Saved entries

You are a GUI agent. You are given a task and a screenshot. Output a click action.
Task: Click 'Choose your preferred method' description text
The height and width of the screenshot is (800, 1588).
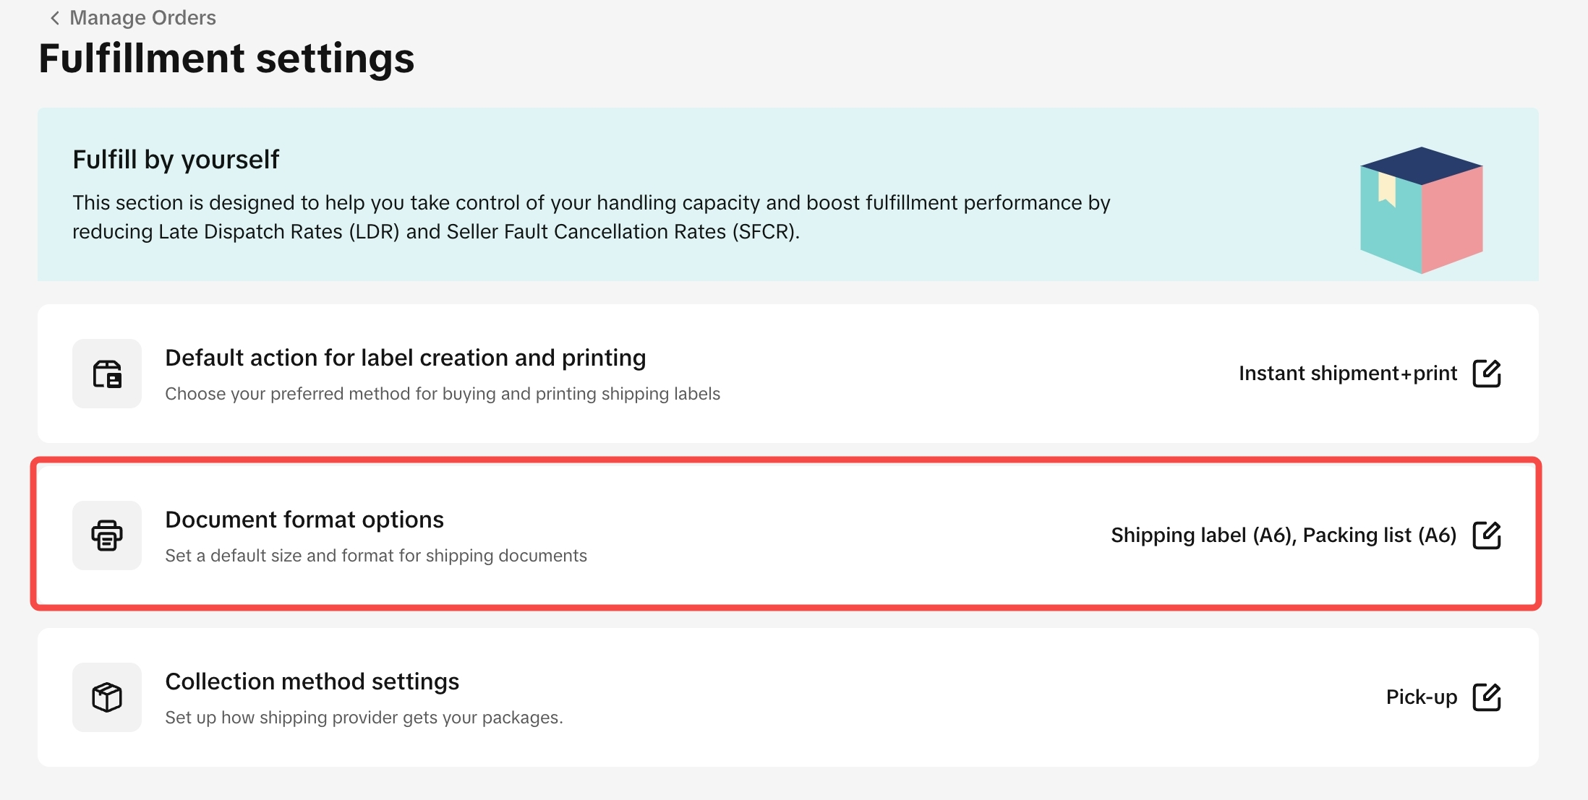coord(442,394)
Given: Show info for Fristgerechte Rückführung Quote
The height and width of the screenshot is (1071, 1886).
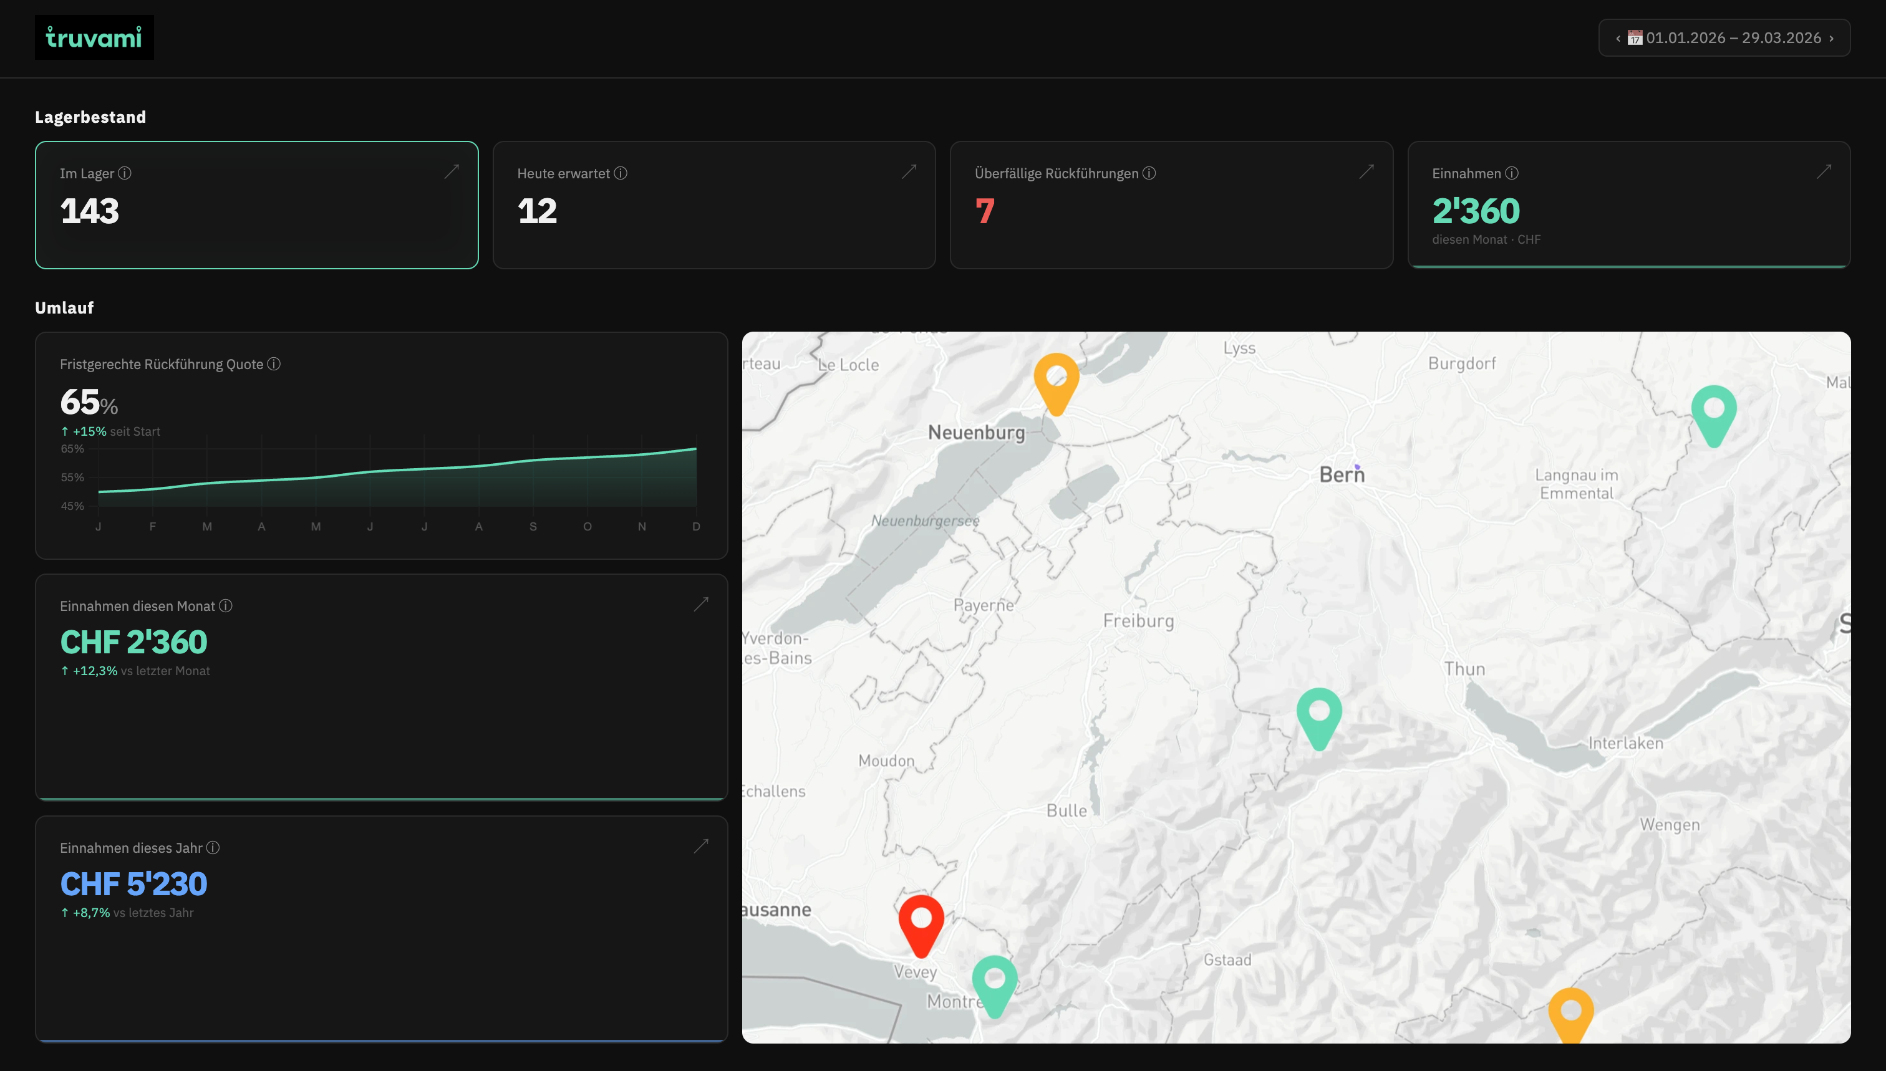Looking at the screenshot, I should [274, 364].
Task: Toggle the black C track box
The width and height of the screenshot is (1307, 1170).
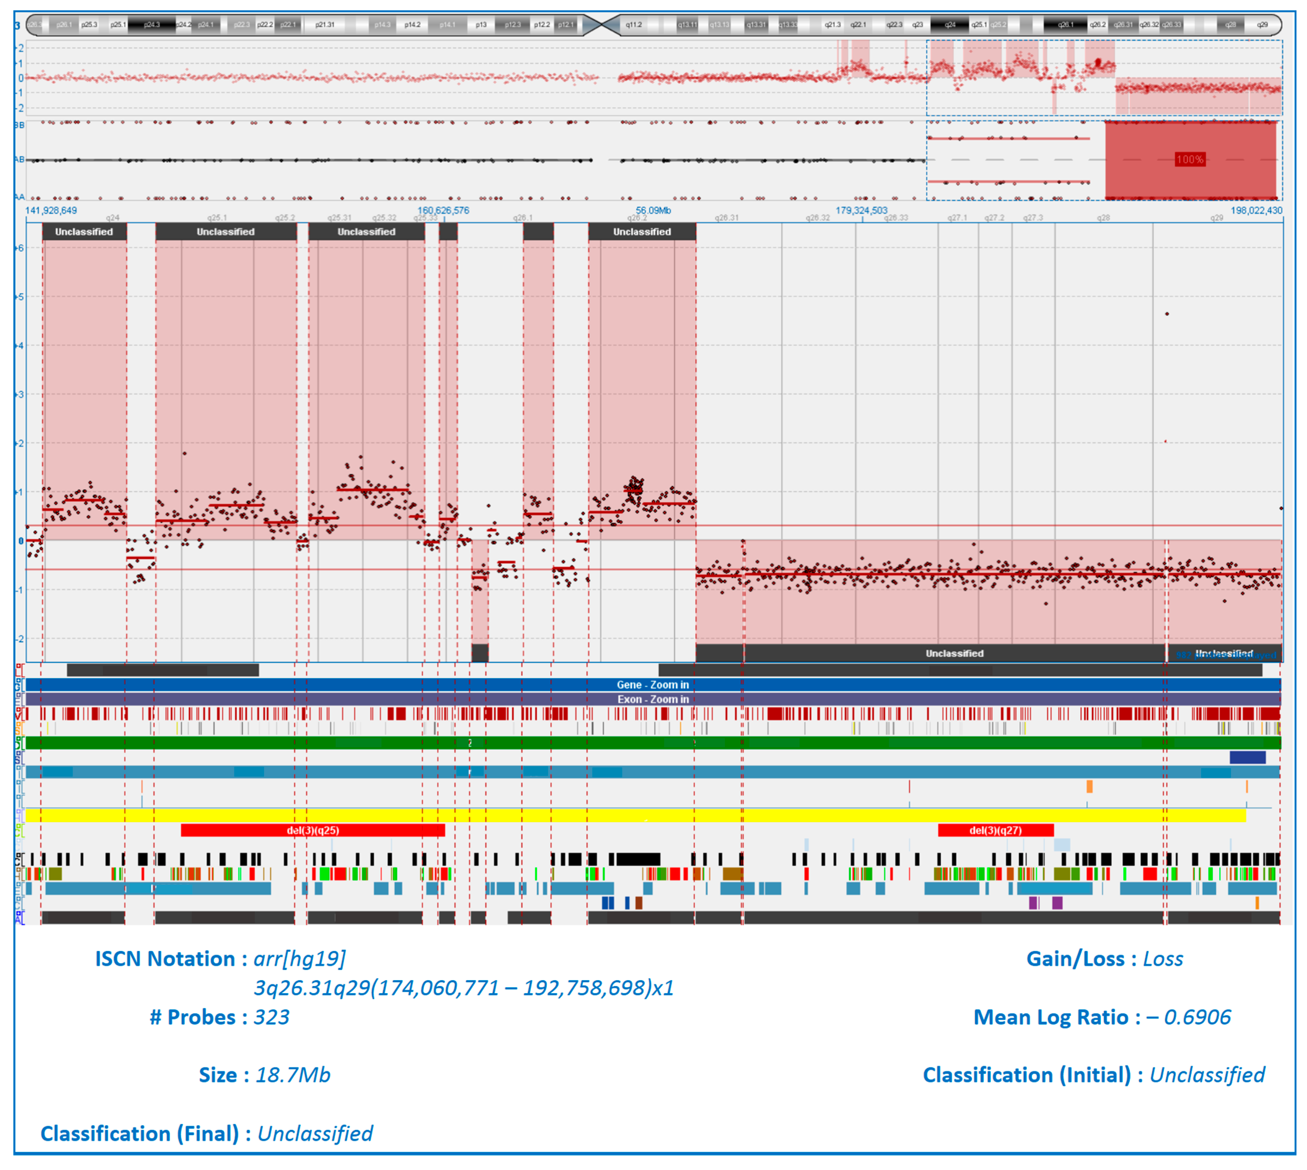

» TASK TO CARRY OUT
No pictures belong in the copy. Retype exactly, and only, the lines from the line containing "Given: Show info" through the last line of the data, both included.

» FINISHED TASK
Given: Show info for Fristgerechte Rückführung Quote
The height and width of the screenshot is (1071, 1886).
Looking at the screenshot, I should [274, 364].
Task: Toggle the black C track box
The width and height of the screenshot is (1307, 1170).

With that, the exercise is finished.